1. A list of all of your team members and their ONID usernames.

Sebastian Benjamin (benjamse)

Khuong Luu (luukh)

Phi Luu (luuph)

2. A very brief (2-3 sentence) introduction to your language. This should include its name of your language, the language’s paradigm, and the most interesting features you decided to include.

Lil’ Lisp is a (little) version of the well-known Lisp programming language (specifically the Scheme dialect). Lil’ Lisp has a subset of features of Lisp without the IO. A small special thing about Lil’ Lisp is that, like Lisp, everything is an expression and the program eventually will be evaluated into a single expression which then will be evaluated into a value (of basic data type, a string, or a list)

3. Instructions for how to execute example programs in your language.

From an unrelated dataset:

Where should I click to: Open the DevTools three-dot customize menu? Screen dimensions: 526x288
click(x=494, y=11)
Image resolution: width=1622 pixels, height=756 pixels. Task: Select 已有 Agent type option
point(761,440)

Specifically:

Our language implementation is intended to be run from GHCi.

Module to be loaded: Main

For more examples, please look at Main.Test.hs for tests for AST:

3.1 To observe our prepared good and bad running examples, run:
$ doctest --verbose ./Main.Test.hs | less

This will output the detailed content of tests, along with our descriptions of the tests, the expected outputs, and the outputs. The whole output is paged with less pager for convenience.

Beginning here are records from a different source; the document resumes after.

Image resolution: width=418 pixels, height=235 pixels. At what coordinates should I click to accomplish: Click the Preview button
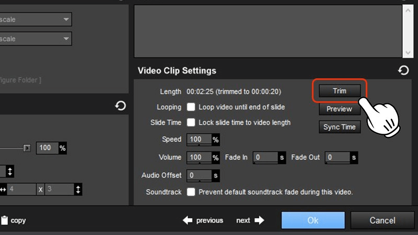tap(339, 109)
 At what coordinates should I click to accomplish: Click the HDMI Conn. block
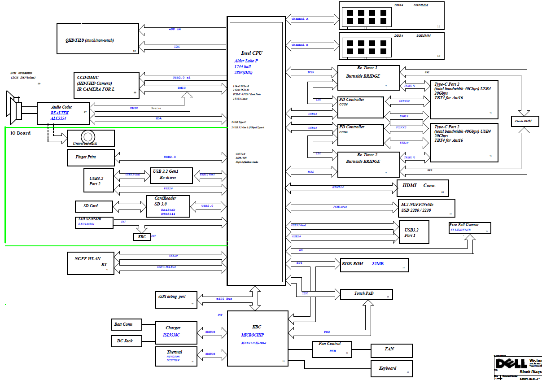[x=423, y=188]
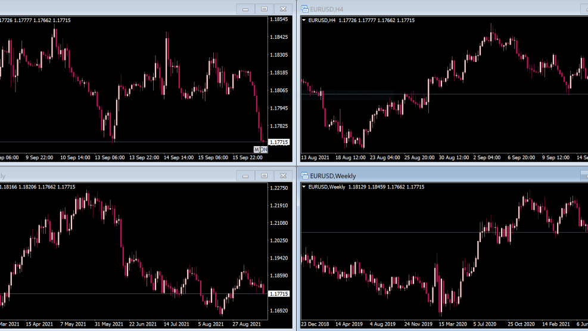
Task: Click the 1.17715 price tag in bottom-left chart
Action: pos(279,294)
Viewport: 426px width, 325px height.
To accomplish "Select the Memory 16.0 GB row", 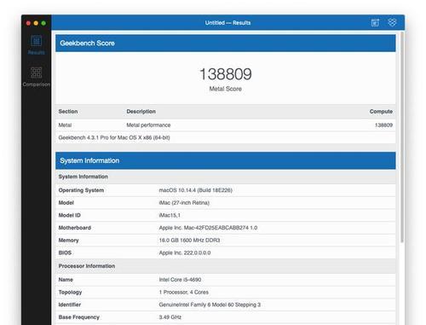I will pyautogui.click(x=226, y=241).
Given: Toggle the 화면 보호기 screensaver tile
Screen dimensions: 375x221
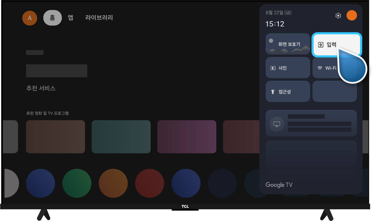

3.2. To manually test our program yourself

Open ghci and load the Main module:

(Standing on the root directory of the project)

$ ghci
Prelude> :l Main
[1 of 2] Compiling Grammar          ( Grammar.hs, interpreted )
[2 of 2] Compiling Main                 ( Main.hs, interpreted )
Ok, two modules loaded.
*Main>

Then, execute function expr with two arguments:

  • First argument: the AST of the targeted language. Please refer to Grammar.hs for details about what a correct AST of Lil' Lisp looks like)

  • Second argument: [] (this is the initial stack the program first starts with)

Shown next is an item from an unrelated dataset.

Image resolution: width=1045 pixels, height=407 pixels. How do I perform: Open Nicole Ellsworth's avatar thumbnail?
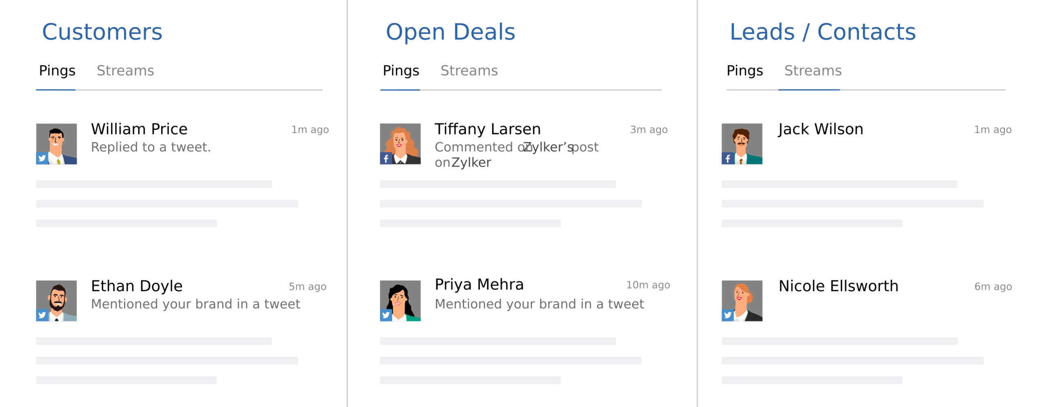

For example, let's say we'd like to test the interpreter on the following Lil' Lisp program

(define (ais3 a)
    (= a 3)
(ais3 3))

This Lil' Lisp program defines a function named ais3 that return whether its first argument a is equal to integer 3 or not. Then, this program calls that same function with the first argument is 3. The final output should be True.

The manual test should be (assuming you already loaded the Main module):

*Main> expr (Func "ais3" ["a"] (BoolExprBi Eq (Ref "a") (I 3)) (Call "ais3" [I 3])) []
B True

In this example:

  • We tested three features of the interpreter at the same time: Function (Func and Call), binding (Ref), and boolean operation (BoolExprBi).

  • The first argument is (Func "ais3" ["a"] (BoolExprBi Eq (Ref "a") (I 3)) (Call "ais3" [I 3]))

  • The second argument is [] (always)

  • The output is B True, which is what we expected. The interpreter has worked correctly.

For more examples of usage of expr, check out how we use it at the end of Main.Test.hs.